* [Source data]:
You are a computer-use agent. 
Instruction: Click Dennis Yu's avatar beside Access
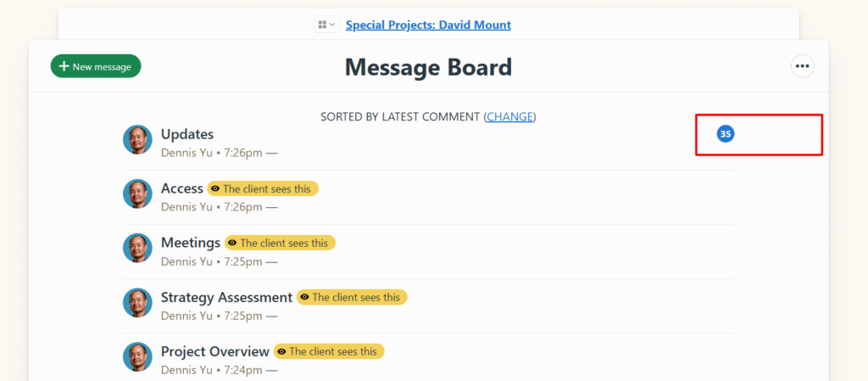click(x=137, y=194)
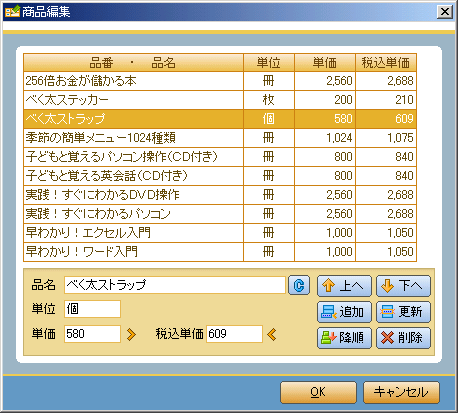Click into the 税込単価 field showing 609

(x=234, y=334)
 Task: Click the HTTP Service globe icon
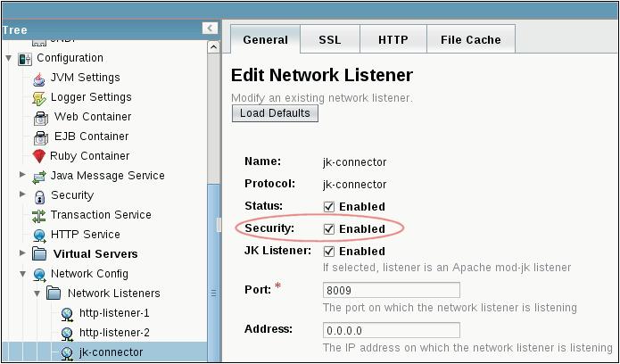[38, 235]
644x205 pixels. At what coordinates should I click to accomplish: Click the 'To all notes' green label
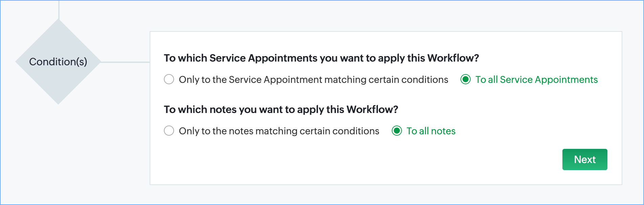coord(431,131)
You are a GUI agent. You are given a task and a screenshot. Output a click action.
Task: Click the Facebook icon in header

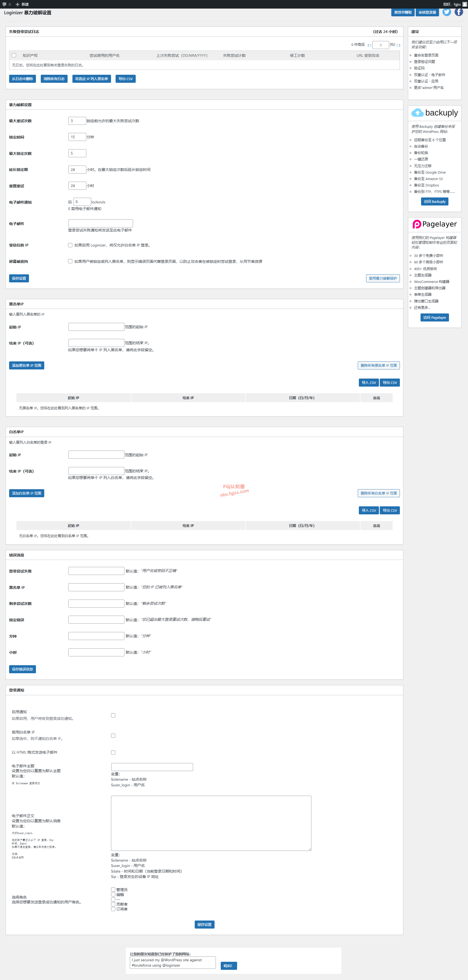(x=459, y=12)
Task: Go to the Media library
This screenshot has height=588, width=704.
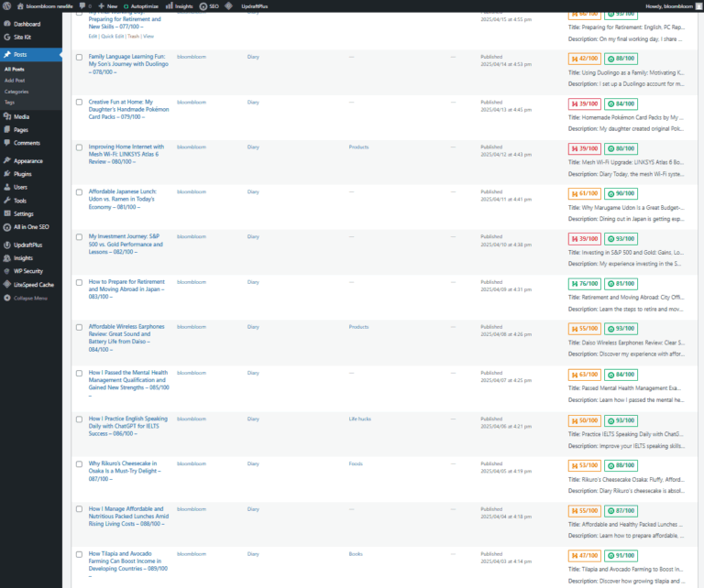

* [What to do]: A verbatim reproduction of each entry is expected, with every picture omitted.

* [Solution below]:
You are a computer-use agent. 
Instruction: Click Dennis Yu's avatar beside Access
click(x=137, y=194)
Click into the 税込単価 field showing 609

(x=234, y=334)
 Task: Click the HTTP Service globe icon
[38, 235]
644x205 pixels. At what coordinates should I click to accomplish: Click the 'To all notes' green label
coord(431,131)
You are a GUI agent. You are given a task and a screenshot. Output a click action.
Task: Click the Facebook icon in header

(x=459, y=12)
Task: Go to the Media library
This screenshot has height=588, width=704.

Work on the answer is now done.